*Requirement*: Each line from the one with "Task: Click the blue progress bar at bottom" through the last line below must be written out exactly. Do not copy pictures.

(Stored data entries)
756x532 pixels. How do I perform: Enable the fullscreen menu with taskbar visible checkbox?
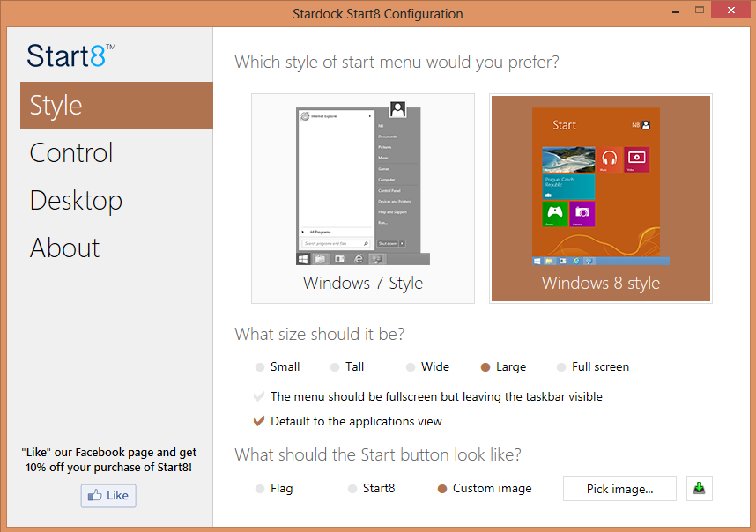tap(260, 396)
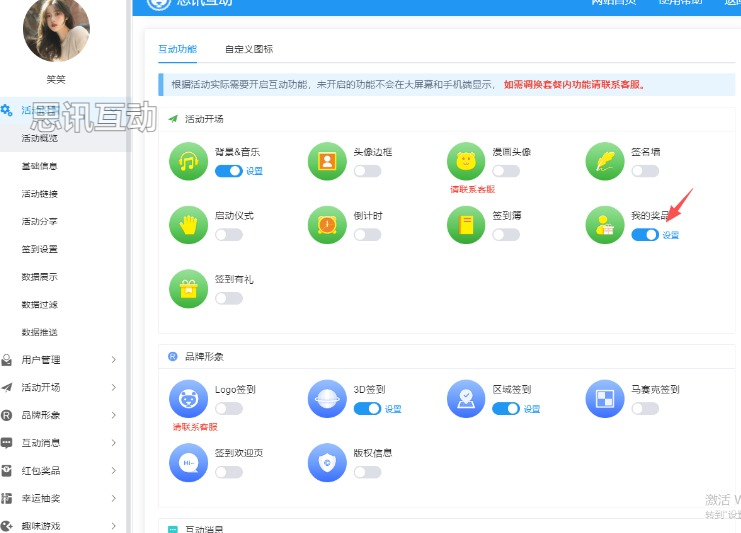Image resolution: width=741 pixels, height=533 pixels.
Task: Expand 用户管理 in the sidebar
Action: click(60, 360)
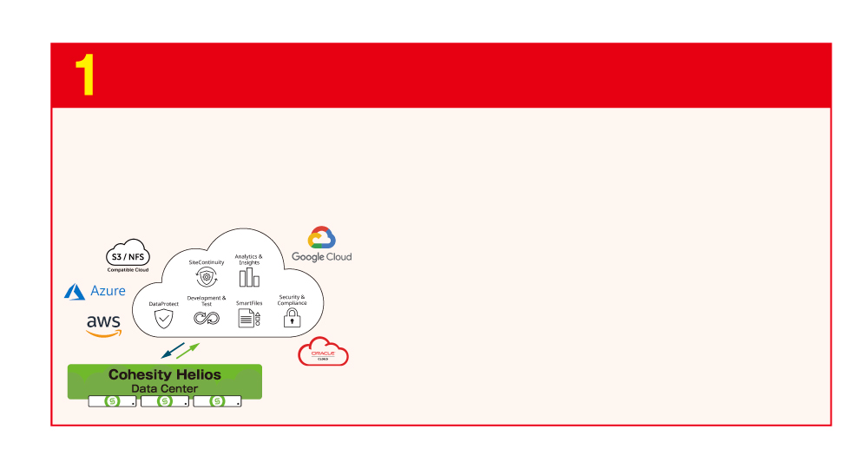Screen dimensions: 868x469
Task: Click the third Cohesity node under Data Center
Action: click(218, 401)
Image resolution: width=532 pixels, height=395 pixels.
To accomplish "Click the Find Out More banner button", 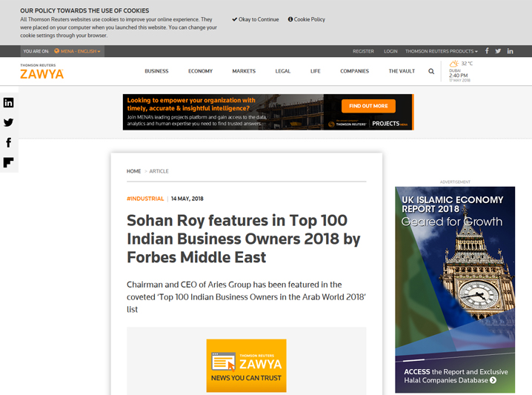I will click(x=368, y=106).
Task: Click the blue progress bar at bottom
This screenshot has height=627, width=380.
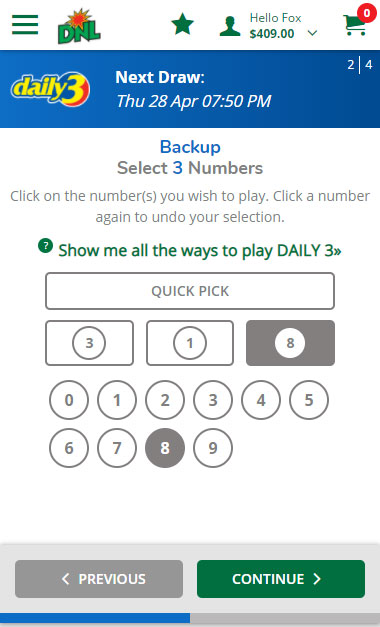Action: click(x=95, y=618)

*Answer section*:
Task: Click the blue progress bar at bottom
This screenshot has height=627, width=380.
Action: click(x=95, y=618)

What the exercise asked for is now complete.